_DATA EXTRACT:_
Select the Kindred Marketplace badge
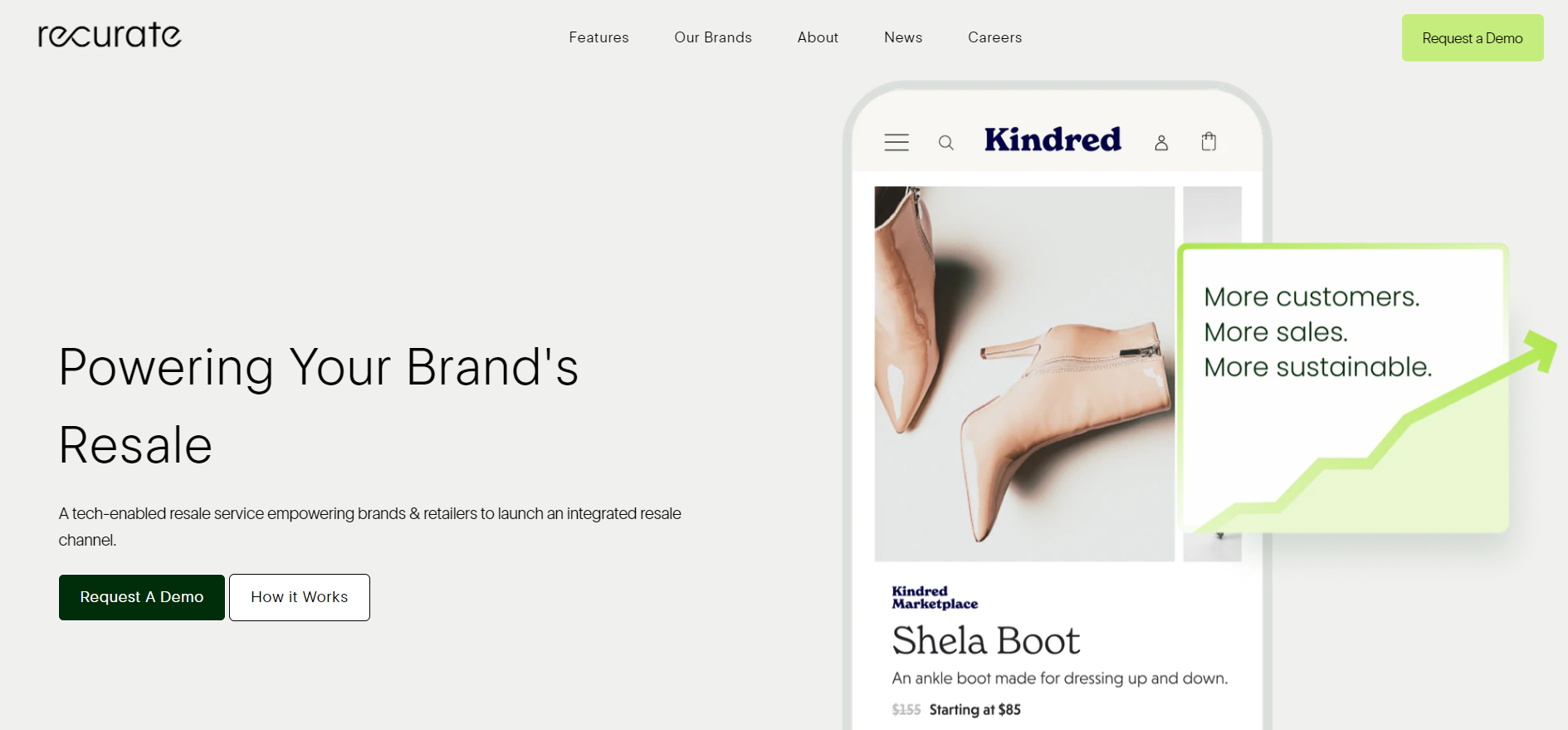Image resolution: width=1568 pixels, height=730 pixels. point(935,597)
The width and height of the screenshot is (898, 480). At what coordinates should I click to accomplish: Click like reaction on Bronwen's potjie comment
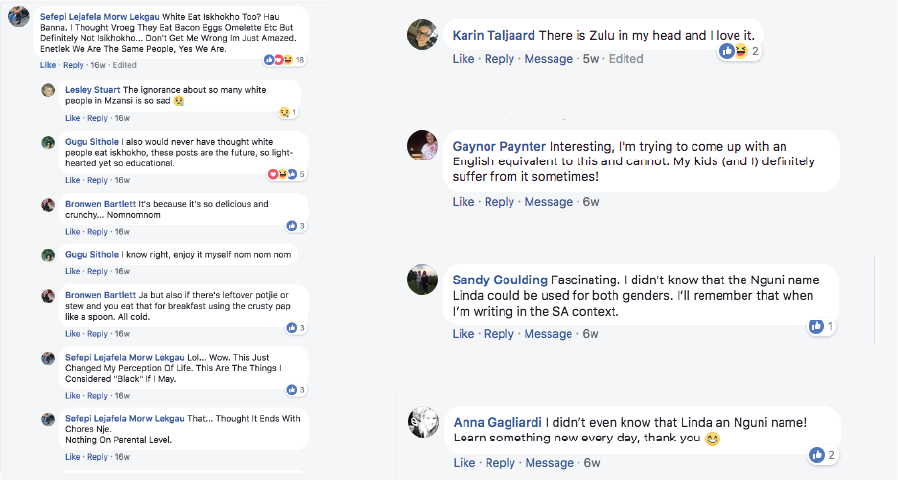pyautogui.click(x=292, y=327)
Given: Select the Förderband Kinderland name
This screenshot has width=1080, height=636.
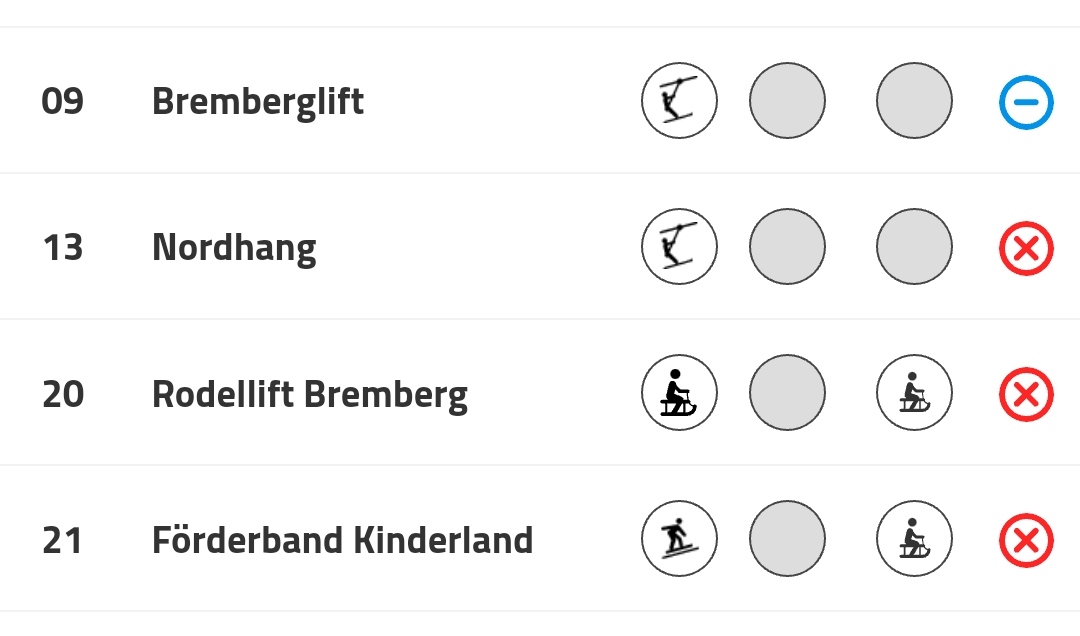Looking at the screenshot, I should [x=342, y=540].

_WHAT THE EXERCISE ASKS:_ Please give these lines again with every "Select" changed to "Pick" and everything else unchanged, leaving the pictures out.

_TASK SOLUTION:_
Pick the Kindred Marketplace badge
Image resolution: width=1568 pixels, height=730 pixels. point(935,597)
The width and height of the screenshot is (898, 480). At what coordinates should I click to accomplish: Click like reaction on Bronwen's potjie comment
pyautogui.click(x=292, y=327)
Given: Pick the Förderband Kinderland name
This screenshot has width=1080, height=636.
Looking at the screenshot, I should [x=342, y=540].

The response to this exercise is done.